Pubdate: Thu, 10 Aug 2006
Source: Tuscaloosa News, The (AL)
Copyright: 2006 The Tuscaloosa News
Author: Robert Sharpe


Dear Editor:

The work of the West Alabama Narcotics Task Force is no doubt well 
intended, but ultimately counterproductive. Attempts to limit the 
supply of illegal drugs while demand remains constant only increase 
the profitability of drug trafficking. For addictive drugs like 
methamphetamine, a spike in street prices leads desperate addicts to 
increase criminal activity to feed desperate habits. The drug war 
doesn't fight crime -- it fuels crime.

With alcohol prohibition repealed, liquor bootleggers no longer gun
each other down in neither drive-by shootings, nor do consumers go
blind drinking unregulated bathtub gin. While U.S. politicians ignore
the drug war's historical precedent, European countries are embracing
harm reduction, a public health alternative based on the principle
that both drug abuse and prohibition have the potential to cause harm.

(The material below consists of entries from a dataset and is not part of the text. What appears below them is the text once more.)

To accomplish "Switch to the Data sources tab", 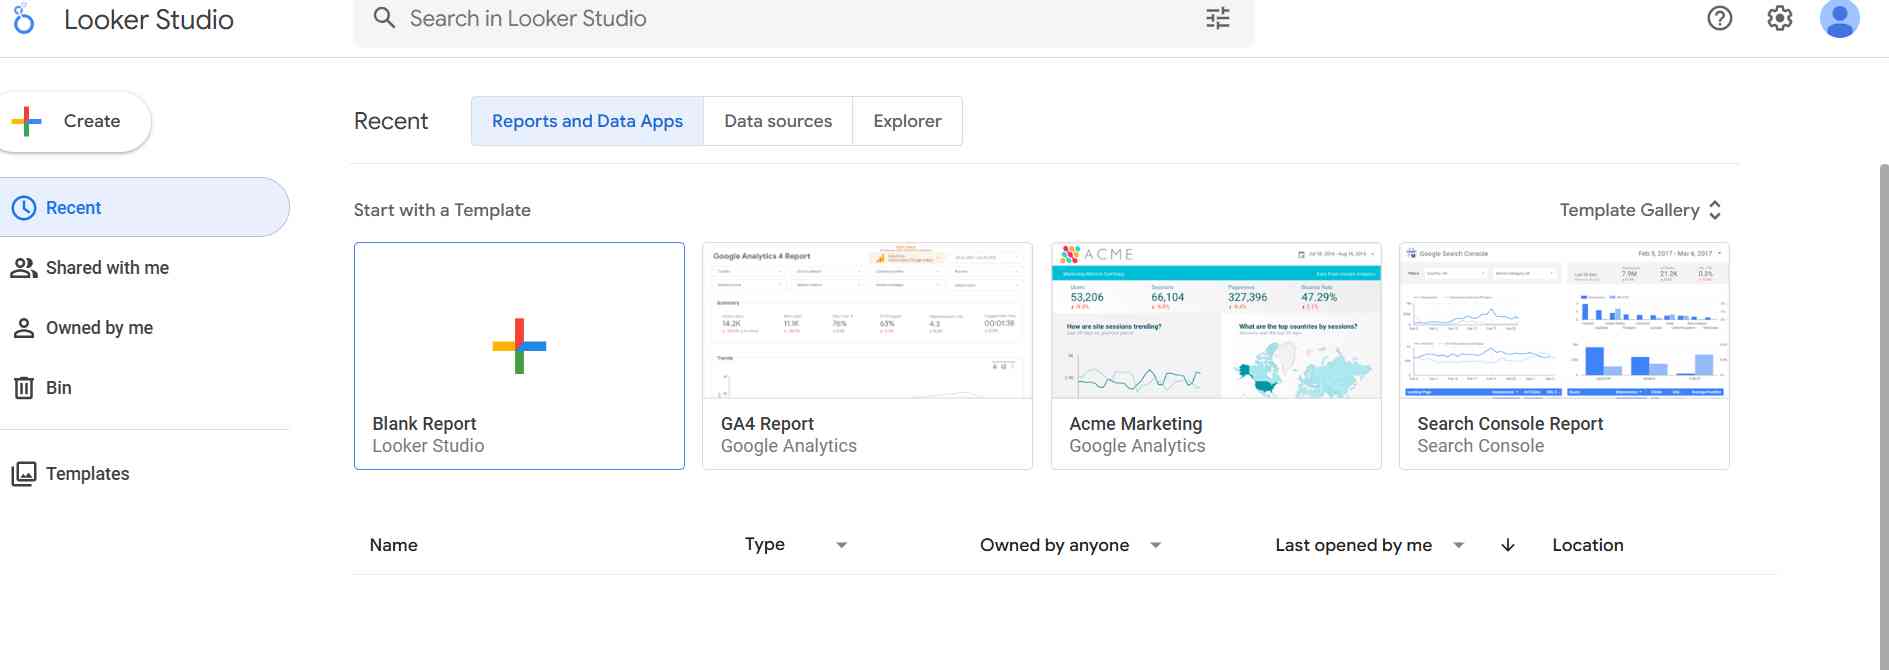I will point(778,121).
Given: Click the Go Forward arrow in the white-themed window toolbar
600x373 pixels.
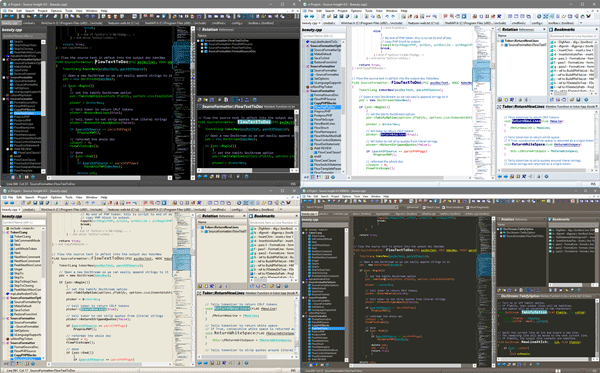Looking at the screenshot, I should point(312,16).
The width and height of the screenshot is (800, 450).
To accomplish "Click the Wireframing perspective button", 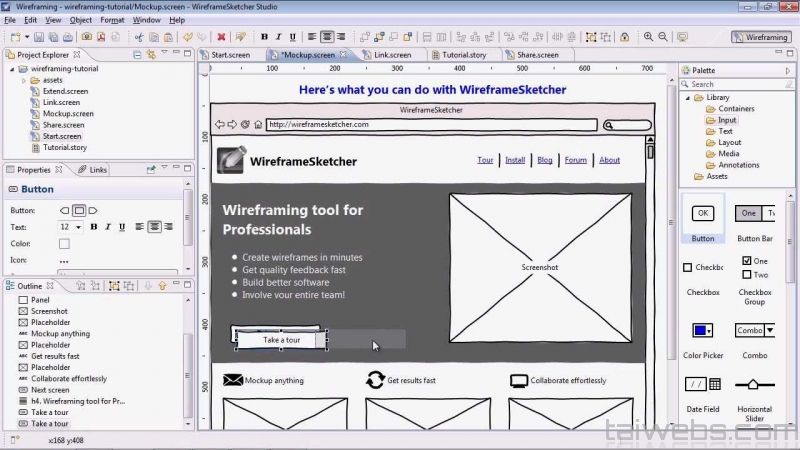I will [761, 37].
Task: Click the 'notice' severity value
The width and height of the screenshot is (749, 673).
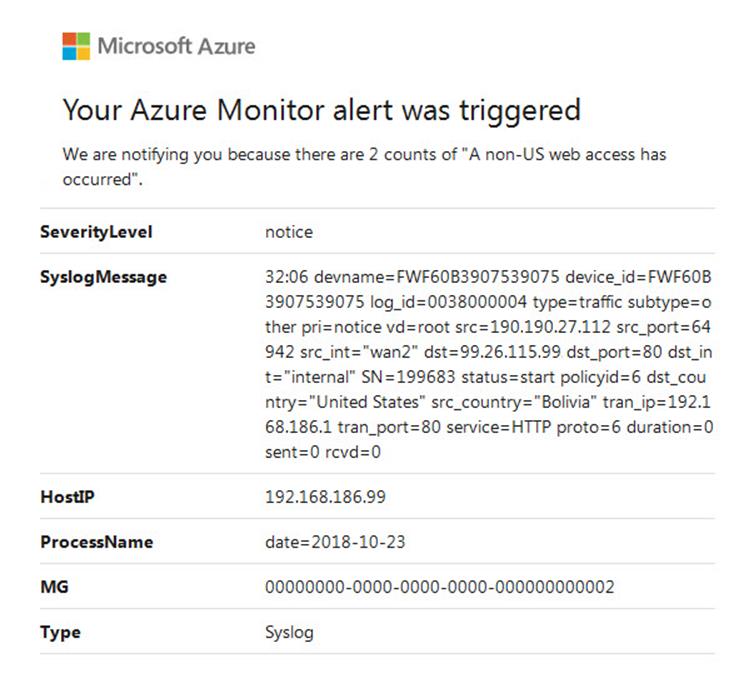Action: [288, 232]
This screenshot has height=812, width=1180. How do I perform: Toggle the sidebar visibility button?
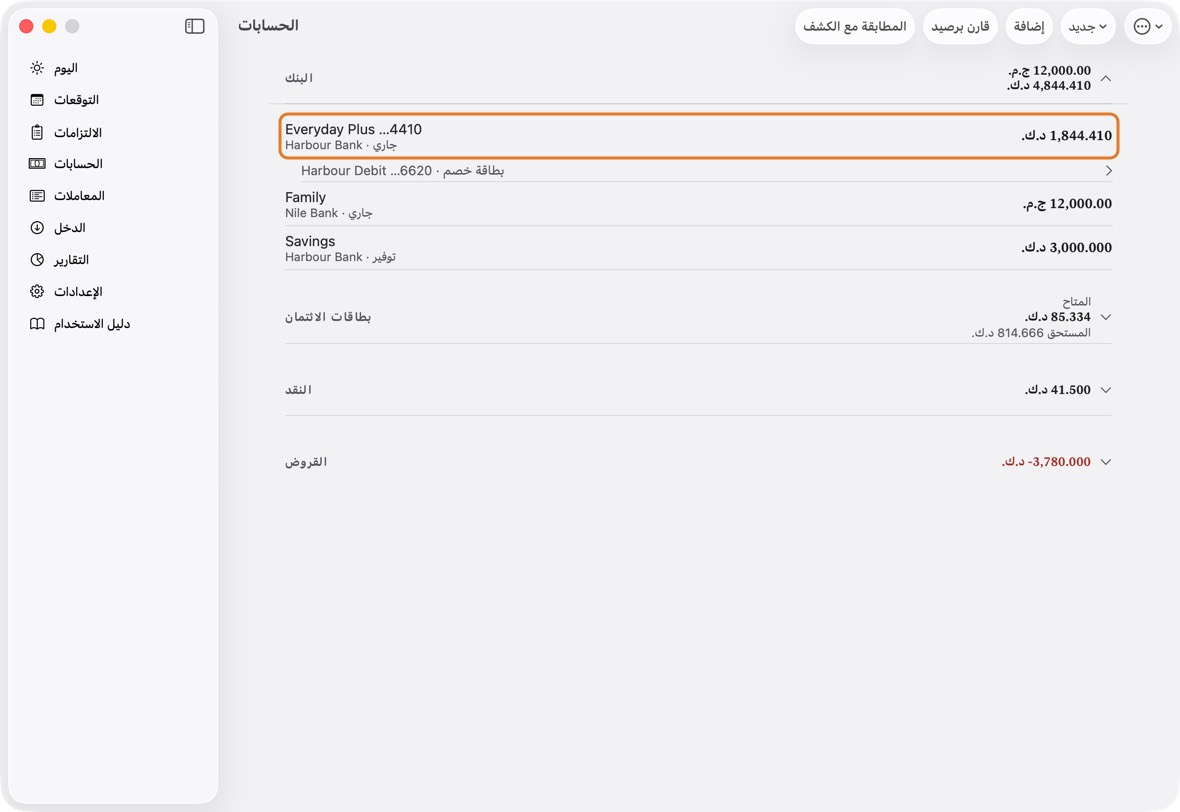[x=195, y=26]
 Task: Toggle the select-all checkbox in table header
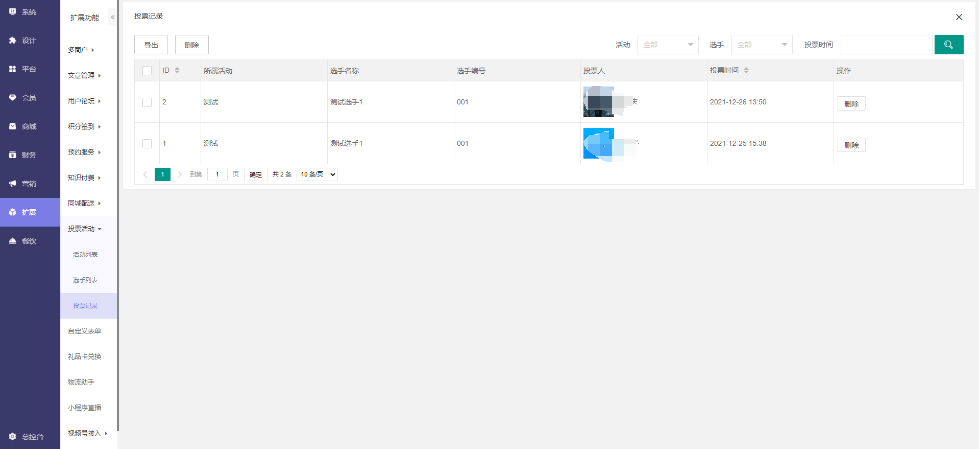click(x=147, y=70)
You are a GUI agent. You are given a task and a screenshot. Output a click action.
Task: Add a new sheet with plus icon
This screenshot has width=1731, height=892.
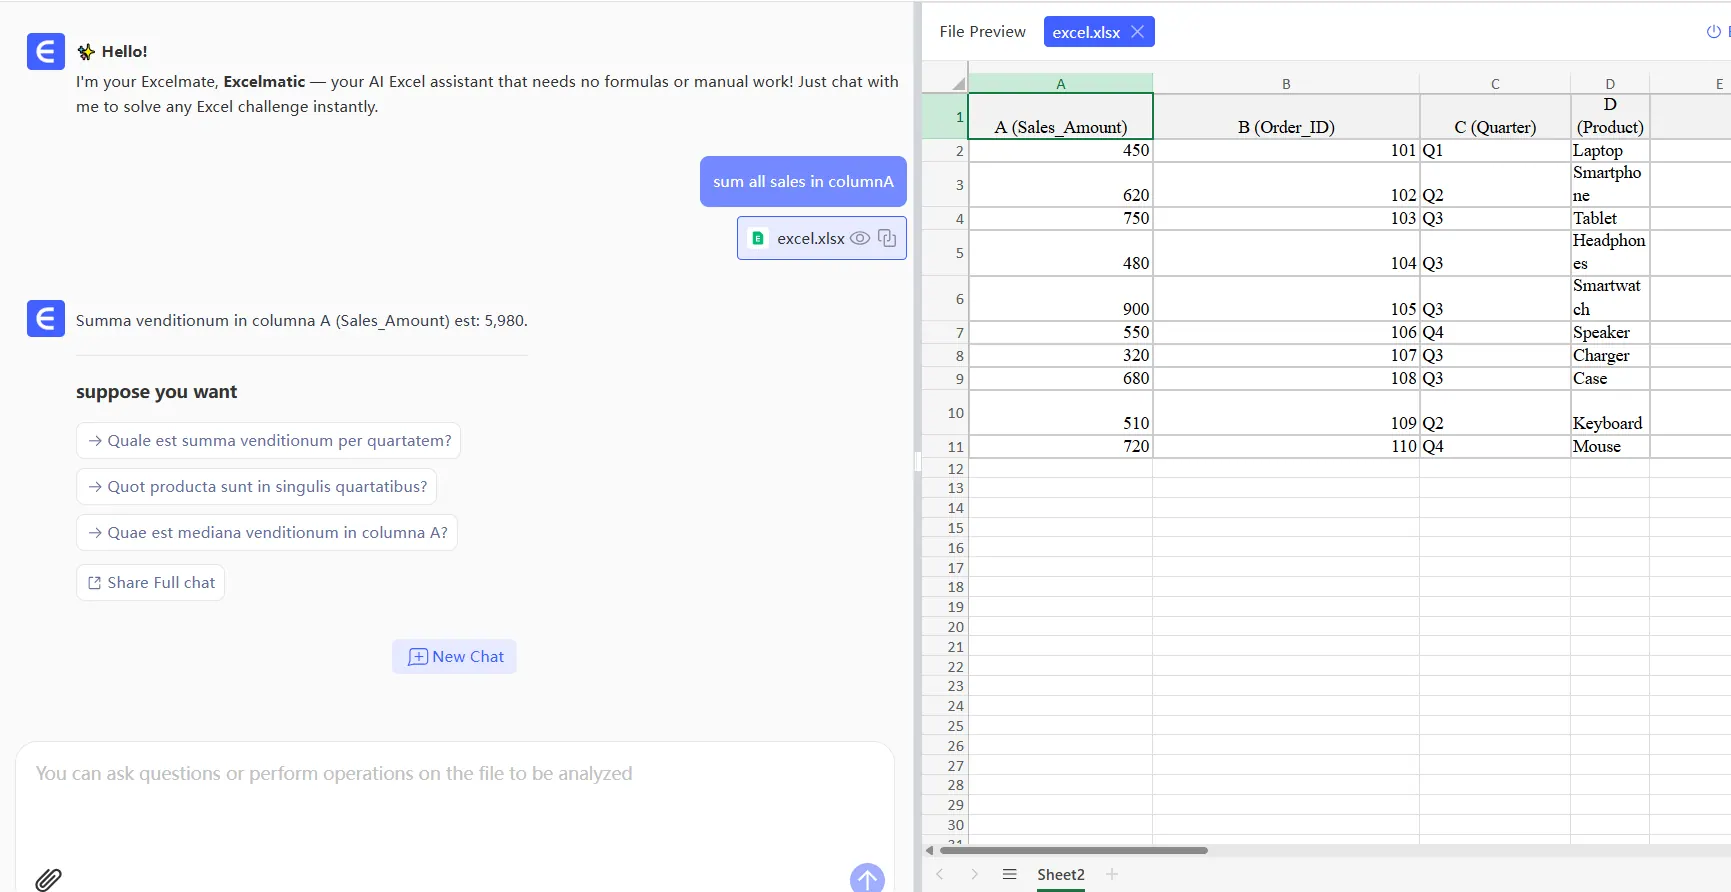point(1111,874)
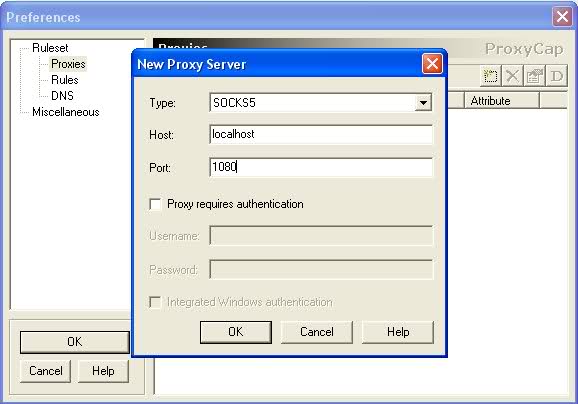
Task: Select Proxies in the Ruleset tree
Action: [x=68, y=64]
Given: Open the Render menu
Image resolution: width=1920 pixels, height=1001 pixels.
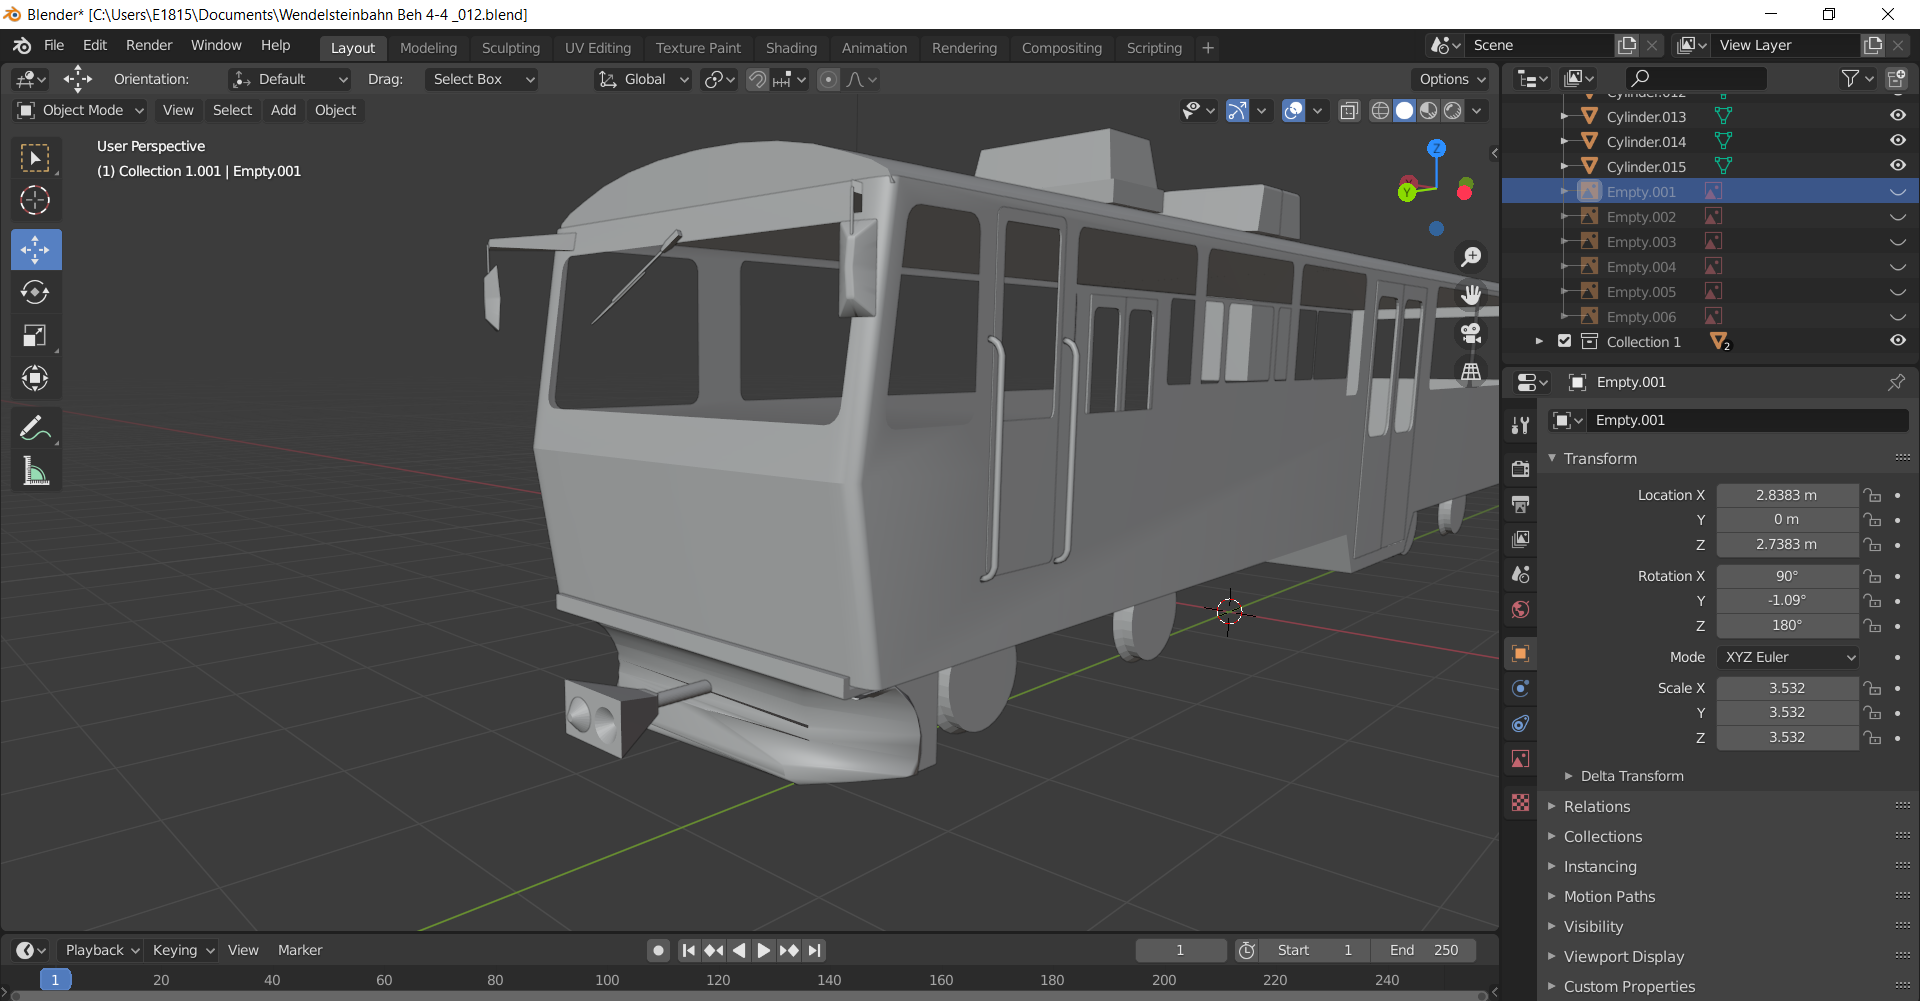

Examples of harm reduction include needle exchange programs to stop
the spread of HIV, marijuana regulation aimed at separating the hard
and soft drug markets, and treatment alternatives that do not require
incarceration as a prerequisite. Unfortunately, fear of appearing
"soft on crime" compels many U.S. politicians to support a failed drug
war that ultimately subsidizes organized crime. Drug abuse is bad, but
the drug war is worse.

Robert Sharpe, MPA policy analyst, Common Sense for Drug Policy

Washington, D.C.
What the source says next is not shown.